■ Selected text
■ ■ ■

There are enough serious methodological shortcomings of 16s experiments that this would be an easy list to write, but the mark has been missed in this case.

I'm happy to give credit where it's due; two and a half of the eight points made here are worth mentioning. The rest are like worrying about mold around the sink when the house is on fire.

6 - Contamination has been shown to be a serious issue - the scope and extent of which has not been well characterized - and it is frequently not given appropriate consideration.

8 - If your target material is DNA, you're bound to capture some dead stuff. Targeting RNA addresses this problem to some extent, but not enough investigators check to see how much of a difference this makes because RNA is more difficult to do these experiments with and has problems of its own. Like contamination (which it sort of is), it's clear that including dead organisms in your measurement of a microbial population is an issue, but we don't know how widespread it is or how much it effects results.

3 (meh...) - It's true that there are a variety of metrics which are intended for use in traditional ecology and which are inappropriate for 16s-based microbial ecology are used more often than they should be. There are more suitable metrics devised with these experiments in mind which are increasingly widely used. I wouldn't let this one bother you; most people seem to be coming around. After all, its easy and free to fix.

■ ■ ■

■ The task
Continue the forum reply criticizing a list of 16S study shortcomings, picking up right after its last sentence.

■ ■ ■

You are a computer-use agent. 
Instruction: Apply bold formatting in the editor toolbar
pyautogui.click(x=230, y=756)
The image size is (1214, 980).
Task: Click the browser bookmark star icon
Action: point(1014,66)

■ ■ ■

■ Response area
Here's what gets me:

Rarefaction is widely used, but it is a crappy normalization method. In fact, nobody is really sure what the best way to normalize 16s data is.

It's not like that one really matters, though. There are much bigger problems.

The number of reads for a given taxonomy is a horrible estimator of abundance. Things like amplification bias, sequencing bias, variable operon counts (1-10 or more per genome), and growth rate biases (some cells divide rapidly after sample collection, others not so much) can easily combine to be several orders of magnitude.

Compared to these factors, normalizing for read depth is a minor problem.

Diversity is generally supposed to indicate how many different organisms there are. Additionally, some metrics attempt to capture how different the organisms are from one another and/or how evenly distributed the population is. We know that sequencing more deep correlates with diversity (as we capture more and more of the lowly abundant taxa) up to a point. If you plot diversity over read depth, and the value does not converge by the time you get to your actual read depth, your diversity value is meaningless and at the very least does not indicate what it is intended to indicate. This is not something people check for very often.

Also, it can be shown that read counts correlate with qPCR counts of bacteria in a sample, even though this isn't supposed to be true. This skews diversity metrics and decreases the resolution of abundance metrics.

Finally - and this what really gets me - we're comparing and describing these samples in terms of the identities of the organisms, when obviously the important thing is their functional contributions to the system. There may be populations with dramatically different compositions in terms of identity, but with very similar functions. Likewise, because the same species can have different genes and significantly different functional contributions, populations which appear very similar at the level of identity can be very different in important ways in terms of their functional profile.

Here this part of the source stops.